*Entries taken from a collection:*
───

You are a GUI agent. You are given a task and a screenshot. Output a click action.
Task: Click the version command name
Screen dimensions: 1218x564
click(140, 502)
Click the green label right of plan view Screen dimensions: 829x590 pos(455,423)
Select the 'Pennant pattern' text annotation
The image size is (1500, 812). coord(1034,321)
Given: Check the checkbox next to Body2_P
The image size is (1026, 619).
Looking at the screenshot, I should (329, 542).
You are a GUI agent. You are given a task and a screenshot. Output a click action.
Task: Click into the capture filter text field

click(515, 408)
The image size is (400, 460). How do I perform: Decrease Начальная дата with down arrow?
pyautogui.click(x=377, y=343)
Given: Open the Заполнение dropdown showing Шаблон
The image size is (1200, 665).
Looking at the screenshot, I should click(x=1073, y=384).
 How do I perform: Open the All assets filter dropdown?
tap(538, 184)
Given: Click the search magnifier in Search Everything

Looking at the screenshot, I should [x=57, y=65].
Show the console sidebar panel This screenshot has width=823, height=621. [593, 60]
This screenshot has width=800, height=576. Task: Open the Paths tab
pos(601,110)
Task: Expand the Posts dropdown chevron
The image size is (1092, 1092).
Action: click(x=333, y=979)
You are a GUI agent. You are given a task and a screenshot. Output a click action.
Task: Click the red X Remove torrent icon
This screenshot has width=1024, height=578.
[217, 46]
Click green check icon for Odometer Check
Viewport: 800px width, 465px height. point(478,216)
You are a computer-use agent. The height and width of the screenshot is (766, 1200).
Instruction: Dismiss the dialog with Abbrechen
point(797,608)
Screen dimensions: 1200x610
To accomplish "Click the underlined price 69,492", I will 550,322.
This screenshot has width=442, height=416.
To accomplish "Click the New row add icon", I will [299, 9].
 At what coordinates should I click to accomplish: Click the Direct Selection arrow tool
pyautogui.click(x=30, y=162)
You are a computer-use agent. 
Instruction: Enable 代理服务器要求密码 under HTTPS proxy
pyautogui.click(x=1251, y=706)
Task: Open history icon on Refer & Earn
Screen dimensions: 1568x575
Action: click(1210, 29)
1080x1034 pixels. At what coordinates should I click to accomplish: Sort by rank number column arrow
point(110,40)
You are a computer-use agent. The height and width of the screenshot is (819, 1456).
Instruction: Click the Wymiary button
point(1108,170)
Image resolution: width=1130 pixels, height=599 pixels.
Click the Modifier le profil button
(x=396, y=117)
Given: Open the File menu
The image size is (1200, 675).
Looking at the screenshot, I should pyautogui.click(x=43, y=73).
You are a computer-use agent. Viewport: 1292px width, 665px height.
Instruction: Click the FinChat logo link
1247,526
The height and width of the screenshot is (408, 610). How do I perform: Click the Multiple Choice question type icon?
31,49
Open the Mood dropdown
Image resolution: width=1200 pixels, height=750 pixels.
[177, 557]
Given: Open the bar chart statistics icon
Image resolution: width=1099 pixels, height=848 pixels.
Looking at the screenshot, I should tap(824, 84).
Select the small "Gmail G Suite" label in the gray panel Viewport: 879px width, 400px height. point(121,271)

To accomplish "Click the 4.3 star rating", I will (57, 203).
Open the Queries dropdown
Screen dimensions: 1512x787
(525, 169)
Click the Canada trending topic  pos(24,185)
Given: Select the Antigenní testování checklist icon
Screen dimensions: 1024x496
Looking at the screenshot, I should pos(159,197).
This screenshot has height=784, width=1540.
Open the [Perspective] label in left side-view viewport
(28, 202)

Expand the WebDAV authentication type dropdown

───

*EXERCISE:* Copy each line of the data above that holds "Expand".

*FINISHED TASK:*
Task: Expand the Posts dropdown chevron
Expand the WebDAV authentication type dropdown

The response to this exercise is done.